Furious after he was criticized by evangelicals for stumbling in his reference to a book of the Bible during the 2016 campaign, Donald J. Trump lashed out at “so-called Christians” and used an epithet in describing them to a party official, according to a new book.
Mr. Trump’s anger was aroused after he stumbled in an appearance at Liberty University by referring to Second Corinthians as “Two Corinthians” as he was competing for the votes of evangelicals — traditionally critical to a Republican’s success in the Iowa caucuses — with Senator Ted Cruz of Texas.
Allies of Mr. Cruz’s, including Bob Vander Plaats, a well-known evangelical leader in Iowa, seized on the slip-up to taunt Mr. Trump.
According to a new book, “American Carnage: On the Front Lines of the Republican Civil War and the Rise of President Trump,” by Tim Alberta, the chief political correspondent for Politico Magazine, Mr. Trump was incensed by Mr. Vander Plaats and others “hanging around with Ted,” and referred to them in the most vulgar of terms.
Evangelical voters make up a core constituency for Mr. Trump. Without their support, he would not have won the presidency, his advisers acknowledge. And the president has sought ways to engage those supporters.
For his part, in 2016, Mr. Cruz was candid with friends about his view of evangelicals who backed Mr. Trump. “If you’re a faithful person, if you believe that Jesus Christ died for your sins, emerged from the grave three days later and gives eternal life, and you’re supporting Donald Trump,” the book quotes Mr. Cruz saying to friends, “I think there’s something fundamentally wrong with you.”
Mr. Cruz won the caucuses by a small margin, following questionable tactics that the Cruz campaign used against a third candidate, Ben Carson. When Mr. Cruz won, Mr. Trump, aboard his private plane, called the chairman of the Iowa Republican Party, Jeff Kaufmann, and said, “I think you need to publicly disavow the result.” When Mr. Kaufmann said he could not do that, Mr. Trump was quiet for a moment, and then repeated: “You should disavow the result. Think about it, will you?”
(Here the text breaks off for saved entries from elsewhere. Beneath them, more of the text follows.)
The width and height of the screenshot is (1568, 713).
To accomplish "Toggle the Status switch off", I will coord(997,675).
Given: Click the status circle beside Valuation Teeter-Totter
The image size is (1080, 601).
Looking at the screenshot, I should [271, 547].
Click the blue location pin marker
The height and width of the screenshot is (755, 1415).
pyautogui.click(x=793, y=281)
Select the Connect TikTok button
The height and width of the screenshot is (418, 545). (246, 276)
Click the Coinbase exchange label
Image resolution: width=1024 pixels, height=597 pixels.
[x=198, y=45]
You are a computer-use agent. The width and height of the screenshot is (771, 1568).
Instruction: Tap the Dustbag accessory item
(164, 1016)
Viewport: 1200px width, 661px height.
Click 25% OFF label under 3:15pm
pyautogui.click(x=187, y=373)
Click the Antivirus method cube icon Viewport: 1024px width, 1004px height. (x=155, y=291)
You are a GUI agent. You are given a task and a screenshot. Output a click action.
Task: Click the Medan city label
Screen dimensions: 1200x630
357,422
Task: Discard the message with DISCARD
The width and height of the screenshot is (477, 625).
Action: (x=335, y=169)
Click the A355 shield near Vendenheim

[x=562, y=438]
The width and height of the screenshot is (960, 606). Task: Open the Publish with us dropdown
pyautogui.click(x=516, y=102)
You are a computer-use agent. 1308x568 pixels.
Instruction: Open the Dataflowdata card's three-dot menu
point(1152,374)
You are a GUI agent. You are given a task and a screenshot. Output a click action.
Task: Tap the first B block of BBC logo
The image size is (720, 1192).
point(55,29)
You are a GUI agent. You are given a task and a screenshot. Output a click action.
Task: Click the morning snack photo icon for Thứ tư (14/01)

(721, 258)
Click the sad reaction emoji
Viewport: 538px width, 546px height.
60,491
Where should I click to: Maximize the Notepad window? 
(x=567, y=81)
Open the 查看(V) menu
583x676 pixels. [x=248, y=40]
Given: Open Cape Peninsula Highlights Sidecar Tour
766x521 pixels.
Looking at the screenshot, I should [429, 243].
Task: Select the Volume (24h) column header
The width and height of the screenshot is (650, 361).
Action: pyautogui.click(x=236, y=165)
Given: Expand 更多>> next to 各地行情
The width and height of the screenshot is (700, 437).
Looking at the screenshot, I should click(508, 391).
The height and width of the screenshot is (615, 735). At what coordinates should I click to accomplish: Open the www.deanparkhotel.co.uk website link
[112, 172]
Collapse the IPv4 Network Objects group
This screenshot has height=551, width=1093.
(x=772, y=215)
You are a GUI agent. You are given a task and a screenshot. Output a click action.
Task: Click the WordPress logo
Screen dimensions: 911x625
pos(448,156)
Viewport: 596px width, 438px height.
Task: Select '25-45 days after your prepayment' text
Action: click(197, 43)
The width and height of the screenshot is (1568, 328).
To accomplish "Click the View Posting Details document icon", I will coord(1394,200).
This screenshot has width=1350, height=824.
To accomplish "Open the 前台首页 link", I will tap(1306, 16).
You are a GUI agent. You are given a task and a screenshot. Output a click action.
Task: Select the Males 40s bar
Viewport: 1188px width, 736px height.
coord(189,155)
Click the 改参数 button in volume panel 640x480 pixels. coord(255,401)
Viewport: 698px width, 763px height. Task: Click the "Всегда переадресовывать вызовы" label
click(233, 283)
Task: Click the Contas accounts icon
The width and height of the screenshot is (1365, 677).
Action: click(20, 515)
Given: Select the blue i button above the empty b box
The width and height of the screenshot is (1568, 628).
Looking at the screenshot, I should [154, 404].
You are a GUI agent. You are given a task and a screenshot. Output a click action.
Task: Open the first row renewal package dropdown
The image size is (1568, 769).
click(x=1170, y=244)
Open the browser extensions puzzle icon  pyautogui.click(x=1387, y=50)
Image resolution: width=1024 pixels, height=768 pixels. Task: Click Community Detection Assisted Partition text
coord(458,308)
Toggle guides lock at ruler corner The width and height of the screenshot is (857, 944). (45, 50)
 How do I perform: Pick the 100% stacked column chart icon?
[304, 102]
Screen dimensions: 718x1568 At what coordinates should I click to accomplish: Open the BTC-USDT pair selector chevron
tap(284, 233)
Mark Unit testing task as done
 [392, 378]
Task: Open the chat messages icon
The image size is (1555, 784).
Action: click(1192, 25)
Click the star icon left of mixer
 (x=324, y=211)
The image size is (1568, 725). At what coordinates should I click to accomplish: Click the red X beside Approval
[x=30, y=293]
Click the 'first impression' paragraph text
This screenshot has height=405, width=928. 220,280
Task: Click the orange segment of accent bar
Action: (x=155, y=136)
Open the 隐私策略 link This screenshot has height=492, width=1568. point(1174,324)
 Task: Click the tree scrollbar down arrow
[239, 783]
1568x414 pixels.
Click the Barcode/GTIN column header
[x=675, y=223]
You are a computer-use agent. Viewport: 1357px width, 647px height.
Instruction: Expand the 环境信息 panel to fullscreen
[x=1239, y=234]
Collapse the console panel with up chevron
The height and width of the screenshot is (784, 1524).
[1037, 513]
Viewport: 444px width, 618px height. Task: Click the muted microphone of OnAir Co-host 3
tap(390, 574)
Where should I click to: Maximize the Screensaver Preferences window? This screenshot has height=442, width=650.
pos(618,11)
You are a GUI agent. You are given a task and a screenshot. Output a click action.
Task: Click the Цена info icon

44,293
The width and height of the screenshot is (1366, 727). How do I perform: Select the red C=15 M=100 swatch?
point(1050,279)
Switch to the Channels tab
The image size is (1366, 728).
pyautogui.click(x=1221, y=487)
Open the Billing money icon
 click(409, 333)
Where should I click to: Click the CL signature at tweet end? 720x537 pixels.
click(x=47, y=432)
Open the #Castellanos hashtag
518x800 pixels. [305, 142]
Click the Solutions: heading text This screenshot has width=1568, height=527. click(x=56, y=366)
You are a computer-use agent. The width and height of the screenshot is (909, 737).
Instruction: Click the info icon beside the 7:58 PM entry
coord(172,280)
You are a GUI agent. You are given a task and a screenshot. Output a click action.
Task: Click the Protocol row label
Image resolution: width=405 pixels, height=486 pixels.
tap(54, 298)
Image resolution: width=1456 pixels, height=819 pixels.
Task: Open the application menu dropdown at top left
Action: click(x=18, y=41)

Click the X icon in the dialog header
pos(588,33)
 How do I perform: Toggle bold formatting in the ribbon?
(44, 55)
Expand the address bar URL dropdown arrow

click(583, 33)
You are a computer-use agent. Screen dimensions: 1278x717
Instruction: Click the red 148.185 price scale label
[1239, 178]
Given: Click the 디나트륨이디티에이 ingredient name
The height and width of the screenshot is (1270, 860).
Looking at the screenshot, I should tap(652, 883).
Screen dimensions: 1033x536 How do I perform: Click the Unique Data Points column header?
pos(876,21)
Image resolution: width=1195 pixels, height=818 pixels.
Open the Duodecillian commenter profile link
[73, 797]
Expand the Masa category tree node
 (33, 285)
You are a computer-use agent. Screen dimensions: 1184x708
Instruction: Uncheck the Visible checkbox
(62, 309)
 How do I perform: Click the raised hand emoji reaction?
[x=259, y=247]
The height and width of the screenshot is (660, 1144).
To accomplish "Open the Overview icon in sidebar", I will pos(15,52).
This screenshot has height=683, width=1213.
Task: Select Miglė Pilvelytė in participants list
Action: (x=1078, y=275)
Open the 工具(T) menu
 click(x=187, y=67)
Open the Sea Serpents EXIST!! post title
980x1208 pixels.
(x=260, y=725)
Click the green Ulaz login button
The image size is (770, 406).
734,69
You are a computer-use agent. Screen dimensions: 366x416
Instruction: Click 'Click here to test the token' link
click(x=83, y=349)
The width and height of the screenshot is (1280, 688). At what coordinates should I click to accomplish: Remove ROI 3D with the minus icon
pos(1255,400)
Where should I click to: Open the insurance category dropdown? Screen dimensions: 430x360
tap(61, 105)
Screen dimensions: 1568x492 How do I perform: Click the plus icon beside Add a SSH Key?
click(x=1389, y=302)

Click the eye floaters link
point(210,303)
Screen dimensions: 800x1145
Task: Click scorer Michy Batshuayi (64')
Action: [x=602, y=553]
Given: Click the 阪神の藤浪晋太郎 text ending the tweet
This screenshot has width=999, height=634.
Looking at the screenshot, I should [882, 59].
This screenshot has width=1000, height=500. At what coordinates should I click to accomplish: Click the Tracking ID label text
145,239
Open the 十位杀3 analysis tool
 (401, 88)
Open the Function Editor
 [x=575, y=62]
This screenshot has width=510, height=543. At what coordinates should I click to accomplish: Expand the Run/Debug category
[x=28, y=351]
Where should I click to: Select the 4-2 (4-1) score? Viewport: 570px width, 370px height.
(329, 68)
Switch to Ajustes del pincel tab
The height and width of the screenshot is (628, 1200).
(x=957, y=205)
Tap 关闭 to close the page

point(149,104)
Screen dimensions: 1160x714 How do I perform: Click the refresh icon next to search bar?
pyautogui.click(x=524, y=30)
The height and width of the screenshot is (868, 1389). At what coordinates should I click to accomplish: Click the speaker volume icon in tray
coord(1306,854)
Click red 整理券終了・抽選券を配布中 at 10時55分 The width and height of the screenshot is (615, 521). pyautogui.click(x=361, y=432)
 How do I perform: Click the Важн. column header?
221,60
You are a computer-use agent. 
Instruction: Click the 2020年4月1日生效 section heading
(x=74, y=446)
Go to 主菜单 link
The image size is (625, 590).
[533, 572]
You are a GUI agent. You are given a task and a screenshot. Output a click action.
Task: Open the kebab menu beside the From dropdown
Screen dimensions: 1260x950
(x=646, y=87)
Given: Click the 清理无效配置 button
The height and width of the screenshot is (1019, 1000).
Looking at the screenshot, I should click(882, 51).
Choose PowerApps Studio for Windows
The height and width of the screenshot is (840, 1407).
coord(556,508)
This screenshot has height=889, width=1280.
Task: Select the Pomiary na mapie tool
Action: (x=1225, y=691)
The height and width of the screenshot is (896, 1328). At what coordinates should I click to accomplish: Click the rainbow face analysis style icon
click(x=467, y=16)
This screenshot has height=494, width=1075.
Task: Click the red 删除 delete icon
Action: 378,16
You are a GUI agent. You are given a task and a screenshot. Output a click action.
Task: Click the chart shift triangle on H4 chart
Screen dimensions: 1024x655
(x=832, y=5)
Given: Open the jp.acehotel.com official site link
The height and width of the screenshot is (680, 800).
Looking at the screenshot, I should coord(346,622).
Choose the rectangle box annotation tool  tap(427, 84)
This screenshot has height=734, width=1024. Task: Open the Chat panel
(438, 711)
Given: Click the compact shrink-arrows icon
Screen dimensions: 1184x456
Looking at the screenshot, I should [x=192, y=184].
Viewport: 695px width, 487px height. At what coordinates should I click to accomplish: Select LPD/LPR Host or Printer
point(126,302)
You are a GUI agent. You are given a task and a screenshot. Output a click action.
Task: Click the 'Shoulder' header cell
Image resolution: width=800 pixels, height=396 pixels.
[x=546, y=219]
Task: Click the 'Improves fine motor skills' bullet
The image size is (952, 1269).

Mr. Cruz was the last candidate standing against Mr. Trump deep into the primary election season. Mr. Trump clinched the nomination after the Indiana primary in May 2016, but some of his detractors within the Republican Party still hoped to persuade delegates to back Mr. Cruz at the national convention in Ohio that summer. That effort failed.
Since then, the two have joined forces, and Mr. Cruz has at times vociferously defended Mr. Trump. But the book goes into extensive detail on the various smears and humiliations of both Mr. Cruz and his wife, Heidi, that Mr. Trump doled out. That included extensive efforts by The National Enquirer, run by Mr. Trump’s ally David J. Pecker, to dig up dirt on Mr. Cruz.
Mr. Alberta’s book traces the history of Mr. Trump’s rise and ties it to the undulations within the Republican Party going back to the days of President George W. Bush’s re-election in 2004. Among those he interviewed for the book were Mr. Trump and the two most recent Republican House speakers, John A. Boehner and Paul D. Ryan.
The book demonstrates how Mr. Trump took over the Republican Party, turning it into a reflection of him, in what some party leaders viewed as a Faustian bargain made to accomplish certain policy outcomes.
The book describes Mr. Trump outsourcing policymaking to congressional leaders, and describes “craven acquiescence” by Republican officials when Mr. Trump did things that they would normally have objected to, such as instituting a travel ban on several predominantly Muslim countries soon after his inauguration.
The role of faith for both the Republican electorate and for Mr. Trump, as he sought to lead his party, is a recurring theme throughout the book.
Mr. Boehner is quoted saying that the choice of Mike Pence, who was an emissary for Mr. Trump with evangelical voters, as Mr. Trump’s running mate was critical to the 2016 victory.
“Pence was exactly what he needed because he was the antithesis of Trump: a solid Christian conservative who the evangelicals loved,” Mr. Boehner said, noting that there was something in it for Mr. Pence, who at the time was facing a difficult re-election race as the governor of Indiana.
“Pence needed Trump. Here’s a guy who’s about to lose his re-election, then Trump picks him, puts him on the ticket, and gets him out of his troubles in Indiana,” Mr. Boehner said. “He’s been a loyal soldier ever since Trump threw him that lifeline.”